Most investors appear to believe prices are moving into a new and higher trading range and want to ride the rally until the new price ceiling is discovered.

The concentration of long positions creates a significant risk of a sharp price reversal if and when portfolio managers attempt to realize some of their profits.

Week over week, U.S. crude oil exports tumbled by 1.26 million barrels a day last week and U.S. production rose by 67,000 barrels a day. The larger than expected increase in U.S. stockpiles is, in large part, due to the decline in exports.

Distillate inventories decreased by 3.4 million barrels last week and remained in the lower half of the average range for this time of year. Distillate product supplied averaged 3.9 million barrels a day over the past four weeks, down by 2.9% compared with the same period last year. Distillate production averaged 5.2 million barrels a day last week, up about 200,000 barrels a day compared to the prior week’s production.

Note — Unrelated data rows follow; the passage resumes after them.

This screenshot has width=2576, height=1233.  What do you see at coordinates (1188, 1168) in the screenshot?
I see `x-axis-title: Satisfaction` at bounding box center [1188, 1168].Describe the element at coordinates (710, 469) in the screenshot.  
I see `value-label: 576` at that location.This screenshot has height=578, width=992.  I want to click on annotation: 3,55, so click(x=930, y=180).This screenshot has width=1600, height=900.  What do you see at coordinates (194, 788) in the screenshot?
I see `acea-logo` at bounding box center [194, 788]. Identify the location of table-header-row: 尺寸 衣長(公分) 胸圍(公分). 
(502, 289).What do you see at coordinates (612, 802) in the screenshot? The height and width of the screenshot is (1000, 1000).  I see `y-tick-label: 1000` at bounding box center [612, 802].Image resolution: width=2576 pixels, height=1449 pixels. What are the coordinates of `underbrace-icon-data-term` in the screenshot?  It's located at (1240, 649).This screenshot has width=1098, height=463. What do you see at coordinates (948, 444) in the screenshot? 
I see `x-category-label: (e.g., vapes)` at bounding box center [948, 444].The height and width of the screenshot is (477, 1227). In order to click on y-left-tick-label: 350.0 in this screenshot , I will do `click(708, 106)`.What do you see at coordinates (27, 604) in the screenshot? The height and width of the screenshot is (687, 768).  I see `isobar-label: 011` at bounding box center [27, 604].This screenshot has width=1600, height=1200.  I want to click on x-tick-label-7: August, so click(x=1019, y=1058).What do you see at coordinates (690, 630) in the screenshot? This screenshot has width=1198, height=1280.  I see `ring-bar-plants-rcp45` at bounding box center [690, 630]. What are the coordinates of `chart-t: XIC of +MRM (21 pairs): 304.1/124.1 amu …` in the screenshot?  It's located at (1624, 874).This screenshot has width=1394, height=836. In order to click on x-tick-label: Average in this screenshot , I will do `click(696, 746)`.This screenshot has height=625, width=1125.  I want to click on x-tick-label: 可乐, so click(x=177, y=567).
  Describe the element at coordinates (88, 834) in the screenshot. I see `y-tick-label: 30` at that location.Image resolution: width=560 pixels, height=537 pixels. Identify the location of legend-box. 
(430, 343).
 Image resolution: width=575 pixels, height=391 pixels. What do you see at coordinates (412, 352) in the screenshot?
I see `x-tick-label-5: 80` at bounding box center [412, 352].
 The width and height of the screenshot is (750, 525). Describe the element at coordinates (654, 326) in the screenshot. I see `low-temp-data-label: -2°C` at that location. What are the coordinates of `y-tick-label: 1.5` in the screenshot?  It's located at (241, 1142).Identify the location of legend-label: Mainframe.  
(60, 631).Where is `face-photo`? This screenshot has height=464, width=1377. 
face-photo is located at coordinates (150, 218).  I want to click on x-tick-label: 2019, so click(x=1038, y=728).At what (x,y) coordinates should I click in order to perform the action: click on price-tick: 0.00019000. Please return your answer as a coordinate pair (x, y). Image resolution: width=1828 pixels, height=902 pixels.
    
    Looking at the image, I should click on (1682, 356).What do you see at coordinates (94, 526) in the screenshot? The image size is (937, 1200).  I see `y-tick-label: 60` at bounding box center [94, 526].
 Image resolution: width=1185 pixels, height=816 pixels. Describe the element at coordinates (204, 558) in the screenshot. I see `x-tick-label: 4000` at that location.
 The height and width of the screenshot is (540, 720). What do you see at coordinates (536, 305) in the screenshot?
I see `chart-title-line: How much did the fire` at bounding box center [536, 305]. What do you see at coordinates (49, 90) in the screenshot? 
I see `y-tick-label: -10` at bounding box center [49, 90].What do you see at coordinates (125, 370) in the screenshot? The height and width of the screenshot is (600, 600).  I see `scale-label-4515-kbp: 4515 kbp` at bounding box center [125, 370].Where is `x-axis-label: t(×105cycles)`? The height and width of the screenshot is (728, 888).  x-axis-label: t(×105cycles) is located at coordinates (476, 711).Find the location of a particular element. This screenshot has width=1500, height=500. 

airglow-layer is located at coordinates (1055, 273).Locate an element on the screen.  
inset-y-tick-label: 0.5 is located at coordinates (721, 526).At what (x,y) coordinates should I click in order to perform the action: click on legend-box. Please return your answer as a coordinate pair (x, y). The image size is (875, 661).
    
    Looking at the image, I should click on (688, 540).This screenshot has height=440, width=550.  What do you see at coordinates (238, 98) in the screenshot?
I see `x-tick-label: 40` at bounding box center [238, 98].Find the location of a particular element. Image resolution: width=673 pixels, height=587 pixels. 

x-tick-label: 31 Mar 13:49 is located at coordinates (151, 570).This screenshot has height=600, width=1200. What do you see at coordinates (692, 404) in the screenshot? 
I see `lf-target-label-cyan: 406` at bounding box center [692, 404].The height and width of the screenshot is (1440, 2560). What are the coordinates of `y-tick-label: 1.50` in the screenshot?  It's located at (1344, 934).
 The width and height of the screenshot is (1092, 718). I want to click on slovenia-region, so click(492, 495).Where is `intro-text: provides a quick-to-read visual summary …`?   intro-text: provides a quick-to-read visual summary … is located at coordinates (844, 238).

For the past week, crude imports averaged about 7.4 million barrels a day, down by about 194,000 barrels a day compared with the previous week. Refineries were running at 89.6% of capacity, with daily input averaging 16.3 million barrels a day, about 290,000 barrels a day more than the previous week’s average.

According to AAA, the current national average pump price per gallon of regular gasoline is $2.548, up more than 10 cents from $2.482 a week ago and down about five cents per gallon compared with the month-ago price. Last year at this time, a gallon of regular gasoline cost $2.207 on average in the United States.

Here is a look at how share prices for two blue-chip stocks and two exchange traded funds reacted to this latest report.

Exxon Mobil Corp. (NYSE: XOM) traded down about 0.7%, at $82.97 in a 52-week range of $76.05 to $93.22. Over the past 12 months, Exxon stock has traded down about 2%.

Chevron Corp. (NYSE: CVX) traded down about 1%, at $116.091 in a 52-week range of $102.55 to $120.89. As of last night’s close, Chevron shares are trading up about 9.3% over the past 12 months.

The United States Oil ETF (NYSEARCA: USO) traded down about 1.3%, at $11.35 in a 52-week range of $8.65 to $12.00.

The VanEck Vectors Oil Services ETF (NYSEAMERICAN: OIH) traded down about 0.9%, at $25.65 in a 52-week range of $21.70 to $36.35.